■ Required action
The records that appear below are to be restated word for word.

Stored data entries:

══════════════════════════════

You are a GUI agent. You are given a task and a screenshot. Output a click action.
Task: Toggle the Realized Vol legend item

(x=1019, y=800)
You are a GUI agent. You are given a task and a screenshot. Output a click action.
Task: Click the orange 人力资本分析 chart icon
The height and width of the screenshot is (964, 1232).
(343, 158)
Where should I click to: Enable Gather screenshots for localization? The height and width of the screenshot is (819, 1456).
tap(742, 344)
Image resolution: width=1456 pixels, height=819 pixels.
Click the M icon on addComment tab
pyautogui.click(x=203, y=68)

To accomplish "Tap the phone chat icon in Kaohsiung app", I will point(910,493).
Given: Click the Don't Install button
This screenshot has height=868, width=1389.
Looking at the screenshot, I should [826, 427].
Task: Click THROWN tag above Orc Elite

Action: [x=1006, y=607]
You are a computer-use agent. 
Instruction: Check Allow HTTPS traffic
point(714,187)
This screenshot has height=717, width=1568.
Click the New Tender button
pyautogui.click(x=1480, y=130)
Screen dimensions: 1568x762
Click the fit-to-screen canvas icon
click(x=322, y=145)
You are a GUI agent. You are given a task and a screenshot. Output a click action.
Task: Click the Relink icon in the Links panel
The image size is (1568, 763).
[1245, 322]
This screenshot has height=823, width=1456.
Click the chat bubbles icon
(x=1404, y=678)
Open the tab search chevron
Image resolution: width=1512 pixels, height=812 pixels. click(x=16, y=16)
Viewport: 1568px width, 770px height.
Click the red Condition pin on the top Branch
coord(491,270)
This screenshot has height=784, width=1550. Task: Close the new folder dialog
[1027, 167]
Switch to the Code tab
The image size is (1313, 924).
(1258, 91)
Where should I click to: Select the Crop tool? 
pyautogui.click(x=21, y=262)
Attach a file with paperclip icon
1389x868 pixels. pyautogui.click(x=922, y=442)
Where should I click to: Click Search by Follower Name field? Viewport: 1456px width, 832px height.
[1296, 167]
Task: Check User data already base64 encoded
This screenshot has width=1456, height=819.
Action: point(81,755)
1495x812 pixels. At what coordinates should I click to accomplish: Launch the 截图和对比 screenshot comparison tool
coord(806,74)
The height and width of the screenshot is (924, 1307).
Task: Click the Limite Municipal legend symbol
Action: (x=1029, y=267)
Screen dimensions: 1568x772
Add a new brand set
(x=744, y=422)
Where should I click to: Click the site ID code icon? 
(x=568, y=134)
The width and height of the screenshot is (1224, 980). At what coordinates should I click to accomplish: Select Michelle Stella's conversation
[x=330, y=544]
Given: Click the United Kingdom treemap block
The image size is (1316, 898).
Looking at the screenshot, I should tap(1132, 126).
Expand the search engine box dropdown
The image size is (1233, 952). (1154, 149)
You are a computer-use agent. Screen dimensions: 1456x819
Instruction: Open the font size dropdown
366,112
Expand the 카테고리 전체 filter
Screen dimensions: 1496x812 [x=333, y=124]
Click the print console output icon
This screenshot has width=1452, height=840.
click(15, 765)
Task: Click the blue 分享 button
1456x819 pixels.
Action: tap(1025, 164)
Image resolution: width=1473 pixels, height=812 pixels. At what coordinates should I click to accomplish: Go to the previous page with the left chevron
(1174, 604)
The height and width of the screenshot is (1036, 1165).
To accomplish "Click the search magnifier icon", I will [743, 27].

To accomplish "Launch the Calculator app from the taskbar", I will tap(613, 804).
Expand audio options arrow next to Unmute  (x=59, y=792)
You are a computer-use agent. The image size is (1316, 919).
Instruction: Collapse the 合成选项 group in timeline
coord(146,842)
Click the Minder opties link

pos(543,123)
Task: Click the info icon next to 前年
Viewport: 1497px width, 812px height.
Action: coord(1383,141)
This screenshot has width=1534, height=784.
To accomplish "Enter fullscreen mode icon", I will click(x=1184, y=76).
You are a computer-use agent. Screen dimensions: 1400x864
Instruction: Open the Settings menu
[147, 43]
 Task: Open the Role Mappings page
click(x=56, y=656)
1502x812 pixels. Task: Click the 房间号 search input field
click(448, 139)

══════════════════════════════

■ Result
You are a GUI agent. You are given a task and a screenshot. Output a click action.
Task: Toggle the Realized Vol legend item

(x=1019, y=800)
You are a GUI agent. You are given a task and a screenshot. Output a click action.
Task: Click the orange 人力资本分析 chart icon
The height and width of the screenshot is (964, 1232).
(343, 158)
Where should I click to: Enable Gather screenshots for localization? The height and width of the screenshot is (819, 1456).
tap(742, 344)
Image resolution: width=1456 pixels, height=819 pixels.
Click the M icon on addComment tab
pyautogui.click(x=203, y=68)

To accomplish "Tap the phone chat icon in Kaohsiung app", I will point(910,493).
Given: Click the Don't Install button
This screenshot has height=868, width=1389.
Looking at the screenshot, I should [826, 427].
Task: Click THROWN tag above Orc Elite

Action: [x=1006, y=607]
You are a computer-use agent. 
Instruction: Check Allow HTTPS traffic
point(714,187)
This screenshot has height=717, width=1568.
Click the New Tender button
pyautogui.click(x=1480, y=130)
Screen dimensions: 1568x762
Click the fit-to-screen canvas icon
click(x=322, y=145)
You are a GUI agent. You are given a task and a screenshot. Output a click action.
Task: Click the Relink icon in the Links panel
The image size is (1568, 763).
[1245, 322]
This screenshot has height=823, width=1456.
Click the chat bubbles icon
(x=1404, y=678)
Open the tab search chevron
Image resolution: width=1512 pixels, height=812 pixels. click(x=16, y=16)
Viewport: 1568px width, 770px height.
Click the red Condition pin on the top Branch
coord(491,270)
This screenshot has height=784, width=1550. Task: Close the new folder dialog
[1027, 167]
Switch to the Code tab
The image size is (1313, 924).
(1258, 91)
Where should I click to: Select the Crop tool? 
pyautogui.click(x=21, y=262)
Attach a file with paperclip icon
1389x868 pixels. pyautogui.click(x=922, y=442)
Where should I click to: Click Search by Follower Name field? Viewport: 1456px width, 832px height.
[1296, 167]
Task: Check User data already base64 encoded
This screenshot has width=1456, height=819.
Action: point(81,755)
1495x812 pixels. At what coordinates should I click to accomplish: Launch the 截图和对比 screenshot comparison tool
coord(806,74)
The height and width of the screenshot is (924, 1307).
Task: Click the Limite Municipal legend symbol
Action: (x=1029, y=267)
Screen dimensions: 1568x772
Add a new brand set
(x=744, y=422)
Where should I click to: Click the site ID code icon? 
(x=568, y=134)
The width and height of the screenshot is (1224, 980). At what coordinates should I click to accomplish: Select Michelle Stella's conversation
[x=330, y=544]
Given: Click the United Kingdom treemap block
The image size is (1316, 898).
Looking at the screenshot, I should tap(1132, 126).
Expand the search engine box dropdown
The image size is (1233, 952). (1154, 149)
You are a computer-use agent. Screen dimensions: 1456x819
Instruction: Open the font size dropdown
366,112
Expand the 카테고리 전체 filter
Screen dimensions: 1496x812 [x=333, y=124]
Click the print console output icon
This screenshot has width=1452, height=840.
click(15, 765)
Task: Click the blue 分享 button
1456x819 pixels.
Action: tap(1025, 164)
Image resolution: width=1473 pixels, height=812 pixels. At what coordinates should I click to accomplish: Go to the previous page with the left chevron
(1174, 604)
The height and width of the screenshot is (1036, 1165).
To accomplish "Click the search magnifier icon", I will [743, 27].

To accomplish "Launch the Calculator app from the taskbar", I will tap(613, 804).
Expand audio options arrow next to Unmute  (x=59, y=792)
You are a computer-use agent. The image size is (1316, 919).
Instruction: Collapse the 合成选项 group in timeline
coord(146,842)
Click the Minder opties link

pos(543,123)
Task: Click the info icon next to 前年
Viewport: 1497px width, 812px height.
Action: coord(1383,141)
This screenshot has width=1534, height=784.
To accomplish "Enter fullscreen mode icon", I will click(x=1184, y=76).
You are a computer-use agent. Screen dimensions: 1400x864
Instruction: Open the Settings menu
[147, 43]
 Task: Open the Role Mappings page
click(x=56, y=656)
1502x812 pixels. Task: Click the 房间号 search input field
click(448, 139)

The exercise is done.